1. Violent deaths at school and away from school

In each school year from July 1, 1992 to June 30, 2000, youth ages 5-19 were at least 70 times more likely to be murdered away from school than at school.

Violent deaths in schools are tragic events that affect not only the individuals and families directly involved, but also everyone in the schools and communities where they occur. In the 2001-02 school year, 17 school-aged youth were victims of a school-associated violent death. In this indicator, a school-associated violent death is a homicide, suicide, legal intervention (involving a law enforcement officer), or unintentional firearm-related death in which the fatal injury occurred on the campus of a functioning elementary or secondary school in the United States.
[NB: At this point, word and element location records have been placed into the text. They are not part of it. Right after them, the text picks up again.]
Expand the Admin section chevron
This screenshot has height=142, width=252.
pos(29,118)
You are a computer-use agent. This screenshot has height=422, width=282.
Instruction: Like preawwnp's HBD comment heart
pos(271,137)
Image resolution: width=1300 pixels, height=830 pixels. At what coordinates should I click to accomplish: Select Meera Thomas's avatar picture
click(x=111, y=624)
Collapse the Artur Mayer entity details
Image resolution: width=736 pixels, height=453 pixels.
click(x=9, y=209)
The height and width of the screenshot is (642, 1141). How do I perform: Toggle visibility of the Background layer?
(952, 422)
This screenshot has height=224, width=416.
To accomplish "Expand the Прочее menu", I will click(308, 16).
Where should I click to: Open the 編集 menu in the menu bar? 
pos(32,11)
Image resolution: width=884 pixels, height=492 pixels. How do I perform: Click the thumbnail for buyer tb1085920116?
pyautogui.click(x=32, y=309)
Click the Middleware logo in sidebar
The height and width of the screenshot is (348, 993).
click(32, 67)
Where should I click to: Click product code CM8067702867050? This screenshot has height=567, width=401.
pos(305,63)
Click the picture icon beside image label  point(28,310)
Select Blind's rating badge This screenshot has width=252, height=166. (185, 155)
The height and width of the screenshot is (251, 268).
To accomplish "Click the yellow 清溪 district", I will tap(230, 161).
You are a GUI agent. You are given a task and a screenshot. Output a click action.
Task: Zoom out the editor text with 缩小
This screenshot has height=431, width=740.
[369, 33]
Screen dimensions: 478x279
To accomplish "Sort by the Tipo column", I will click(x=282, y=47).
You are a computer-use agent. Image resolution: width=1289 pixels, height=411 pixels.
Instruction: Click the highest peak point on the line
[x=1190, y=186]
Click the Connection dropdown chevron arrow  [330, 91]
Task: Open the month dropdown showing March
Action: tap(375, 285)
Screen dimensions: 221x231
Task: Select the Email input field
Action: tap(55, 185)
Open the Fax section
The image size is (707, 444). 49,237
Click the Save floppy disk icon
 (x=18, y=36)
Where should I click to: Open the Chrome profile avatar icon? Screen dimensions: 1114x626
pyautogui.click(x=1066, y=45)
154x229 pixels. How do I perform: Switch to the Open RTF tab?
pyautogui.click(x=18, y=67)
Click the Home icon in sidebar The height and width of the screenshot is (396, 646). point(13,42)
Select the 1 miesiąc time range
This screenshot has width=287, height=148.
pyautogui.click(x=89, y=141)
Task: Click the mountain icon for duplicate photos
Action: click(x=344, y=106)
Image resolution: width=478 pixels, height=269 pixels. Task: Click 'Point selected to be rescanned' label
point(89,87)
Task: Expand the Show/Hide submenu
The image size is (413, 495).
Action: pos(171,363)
Deaths that occurred while the victim was on the way to or from regular sessions at school, or while the victim was attending or traveling to or from an official school-sponsored event, were also considered a school-associated violent death. Victims of school-associated violent deaths include students, staff members, and other nonstudents. Data were drawn from a number of data sets to enable comparisons of homicides and suicides at school and away from school. Data for school-associated violent deaths during the 1999-2000 through 2000- 01 school years are preliminary.

In the most recent school year for which data from all sources are available, from July 1, 1999 to June 30, 2000, there were 32 school-associated violent deaths (table 1.1). Of these violent deaths, 24 were homicides and 8 were suicides. Sixteen of the homicides and 6 of the suicides were of school-aged youth (ages 5-19) at school (figure 1.1 and table 1.1). Combined, this translates into less than 1 homicide or suicide of a school-aged youth at school per million students enrolled during the 1999-2000 school year.1 Away from school, during roughly the same time period, there were 2,124 homicides and 1,922 suicides of youth ages 5-19.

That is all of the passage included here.